■ Supplied text
-*-*-

Focus on O&M (October 2006)

INSTRUMENTATION & CONTROLS
Upgrading to digital–twice

The E.W. Brown Generating Station of Kentucky Utilities (KU) is located in the town of Burgin, about 30 miles southwest of Lexington. The plant’s three generating units burn an average of 1.5 million tons of coal annually, delivering some 750 MW of power (Figure 1). By 2005, the control technology that had been installed 35 years prior was beginning to show its age and replacement parts were becoming harder to find. KU’s management concluded that the long-term benefits of replacing E.W. Brown’s aging control systems warranted the investment. The goal became keeping the cost as low as possible.

1. Time for a change. All three units of Kentucky Utilities’ E.W. Brown Generating Station need to have their controls systems upgraded. Some systems are three decades old, and replacement parts have become scarce. Shown is Unit 7. Courtesy: Invensys Process Systems
 

"We figured we had five years to upgrade three systems," said Jeff Fraley, plant manager. "Because of budget constraints, evaluated cost was a major criterion in our vendor selection process. Another was the supplier’s ability to evaluate our control strategy and help us achieve optimal performance in both the short and long terms."

Most of the controls were so old that they required total replacement, from field device wiring and terminations through the controls. However, the field wiring, terminations, and cabinets of the data acquisition controls serving one of the Brown plant’s three units—Unit 7—were still intact (Figure 2).

2. Feeling its age. After 35 years of loyal service, the old control room was ready for a facelift. Courtesy: Invensys Process Systems
 

Of the controls vendors from which KU invited bids, only the Foxboro unit of Invensys Process Systems said it could deliver a modern digital control system that would preserve Unit 7’s existing infrastructure. Doing so would not only save the considerable cost of rewiring, but it also would reduce costly downtime by enabling the change from old to new controls to happen in hours, instead of the weeks estimated by competitors.

-*-*-

■ Information provided
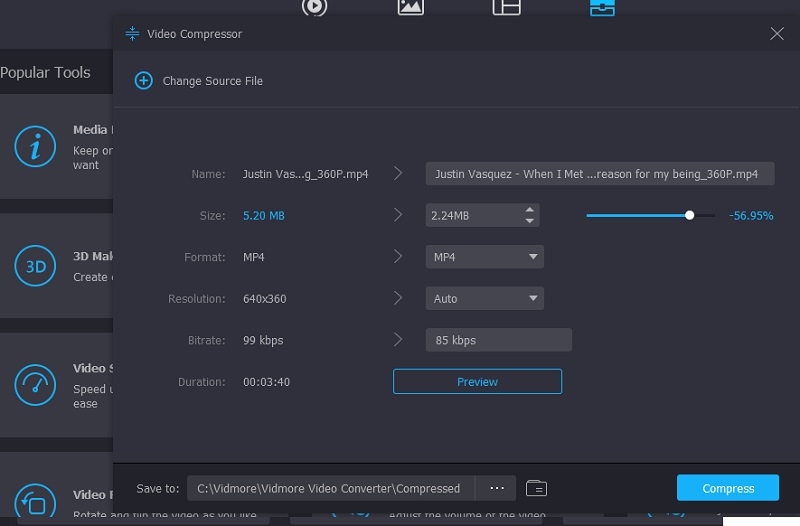Switch to the Collage layout tab icon
The width and height of the screenshot is (800, 526).
pyautogui.click(x=506, y=7)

-*-*-

■ Complete the following
(a) Answer these questions using the article on upgrading the E.W. Brown Generating Station's controls.
(i) On average, how much coal do the plant's three generating units burn each year?
(ii) According to the plant manager, how many years did the plant have to upgrade three systems?
(iii) Which vendor said it could deliver a modern digital control system that would preserve Unit 7's existing infrastructure?
(b) Continue the article on upgrading the E.W. Brown Generating Station's controls, starting after its last sentence.

■ Answer list
(a)
(i) 1.5 million tons
(ii) Five years
(iii) The Foxboro unit of Invensys Process Systems

(b)
"We were able to switch from our legacy 1,334-point Westinghouse WDPF distributed control system [DCS] to a new I/A Series system over a weekend," said Greg Wilson, KU Brown project manager. "What’s more, the job was so easy that we did it ourselves."
 

Carpe diem

Because the I/A Series I/O modules plug easily into existing cabinets and racks, there was no need to move process wires or enlarge the system’s footprint. All that had to be added at the Brown plant were controllers and workstations (Figure 3).

3. Fits like a glove. I/O module replacements fit into existing cabinets and racks, saving the existing wiring and installation time. Courtesy: Invensys Process Systems
 

To minimize service disruption during the switchover, the plan was for Foxboro engineers to assist with the installation during a scheduled shutdown. But when an unexpected tube leak forced an earlier shutdown of two days, KU engineers and technicians seized the opportunity and completed the entire installation over a weekend using their own maintenance technicians.

The techs handled the cutover flawlessly, plugging in the cards rack by rack and then testing all of the racks individually.

Having fully upgraded the data acquisition system (DAS) controls, the team then made good use of the later, scheduled outage. They reautomated Unit 7’s boiler, feed pumps, motor controls, and balance of plant using I/A Series technology and even extended the system to the turbine to optimize its performance and that of the overall unit. That required the addition of new Foxboro Fieldbus I/O modules, controllers, and workstations, which were integrated seamlessly with the plug-in Foxboro replacement of the legacy Westinghouse WDPF system.
 

Play it again, Sam

As KU realized that it had spent only a fraction of the industry’s going rate for a DAS upgrade and boiler reautomation, it was eager to replicate the project on the other two units of the Brown plant to reap similar performance improvements. As preparations for that work were advancing smoothly in 2005, an unexpected interruption stopped the project in its tracks.

In an event totally unrelated to the new controls, a 4-kV auxiliary switchgear failed and started a fire that destroyed all of the new DAS controls on Unit 7. All of the legacy fixtures, some of the new boiler controls, and a legacy annunciator system connected to the I/A Series controller were lost.

With the objective of returning quickly to service, Invensys sent in a team of Foxboro engineers to work with the KU maintenance team to complete what, this time, was a total control system migration. It included replacement of the DAS I/O cabinets, two I/A Series processor cabinets, all workstations and furniture, terminal assemblies, and smoke-damaged relays and power supplies.

Because the terminations and wiring had been destroyed, the new system required more reengineering than the initial project, as well as a full reinstall and checkout for a new generation of application workstations.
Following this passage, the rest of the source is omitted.